A bounce above the daily trendline from July 18 might still materialise, although this level is starting to slip further away. On the topside, 107.19 is an important level to reach. If this is the case, 109.30 is the next level to watch.
On the downside, the recent resistance at 105.88 did not do a good job supporting any downturn. Instead, look for 105.12 to keep the DXY above 105.00. If that fails to do the trick, 104.33 will be the best level to look for resurgence in US Dollar strength, with the 55-day Simple Moving Average (SMA) as a support level.
Central banks FAQs
Central Banks have a key mandate which is making sure that there is price stability in a country or region. Economies are constantly facing inflation or deflation when prices for certain goods and services are fluctuating. Constant rising prices for the same goods means inflation, constant lowered prices for the same goods means deflation. It is the task of the central bank to keep the demand in line by tweaking its policy rate. For the biggest central banks like the US Federal Reserve (Fed), the European Central Bank (ECB) or the Bank of England (BoE), the mandate is to keep inflation close to 2%.
A central bank has one important tool at its disposal to get inflation higher or lower, and that is by tweaking its benchmark policy rate, commonly known as interest rate. On pre-communicated moments, the central bank will issue a statement with its policy rate and provide additional reasoning on why it is either remaining or changing (cutting or hiking) it. Local banks will adjust their savings and lending rates accordingly, which in turn will make it either harder or easier for people to earn on their savings or for companies to take out loans and make investments in their businesses. When the central bank hikes interest rates substantially, this is called monetary tightening. When it is cutting its benchmark rate, it is called monetary easing.
A central bank is often politically independent.
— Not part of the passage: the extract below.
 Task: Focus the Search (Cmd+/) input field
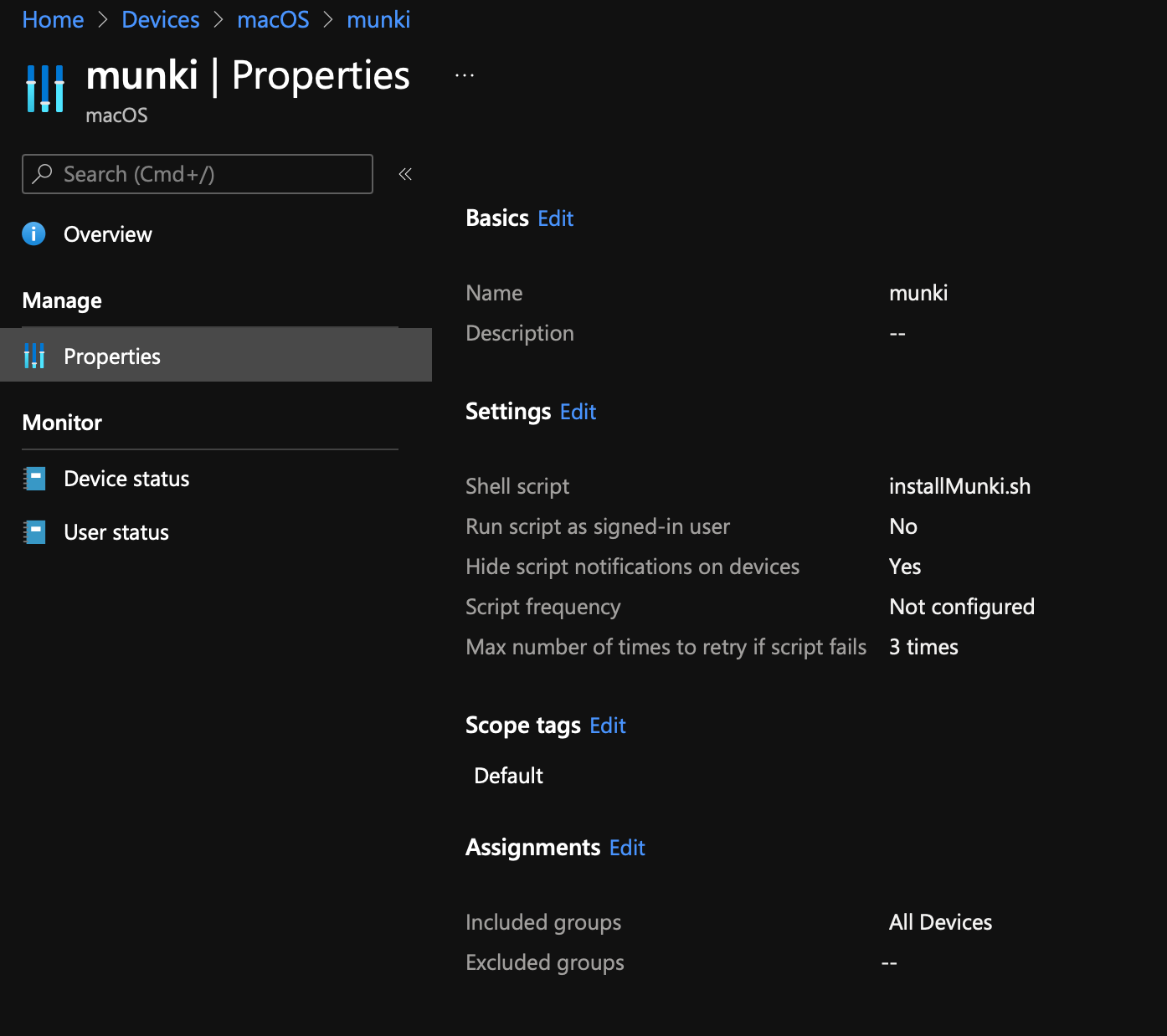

Members of the central bank policy board are passing through a series of panels and hearings before being appointed to a policy board seat. Each member in that board often has a certain conviction on how the central bank should control inflation and the subsequent monetary policy. Members that want a very loose monetary policy, with low rates and cheap lending, to boost the economy substantially while being content to see inflation slightly above 2%, are called ‘doves’. Members that rather want to see higher rates to reward savings and want to keep a lit on inflation at all time are called ‘hawks’ and will not rest until inflation is at or just below 2%.
Normally, there is a chairman or president who leads each meeting, needs to create a consensus between the hawks or doves and has his or her final say when it would come down to a vote split to avoid a 50-50 tie on whether the current policy should be adjusted. The chairman will deliver speeches which often can be followed live, where the current monetary stance and outlook is being communicated. A central bank will try to push forward its monetary policy without triggering violent swings in rates, equities, or its currency. All members of the central bank will channel their stance toward the markets in advance of a policy meeting event. A few days before a policy meeting takes place until the new policy has been communicated, members are forbidden to talk publicly. This is called the blackout period.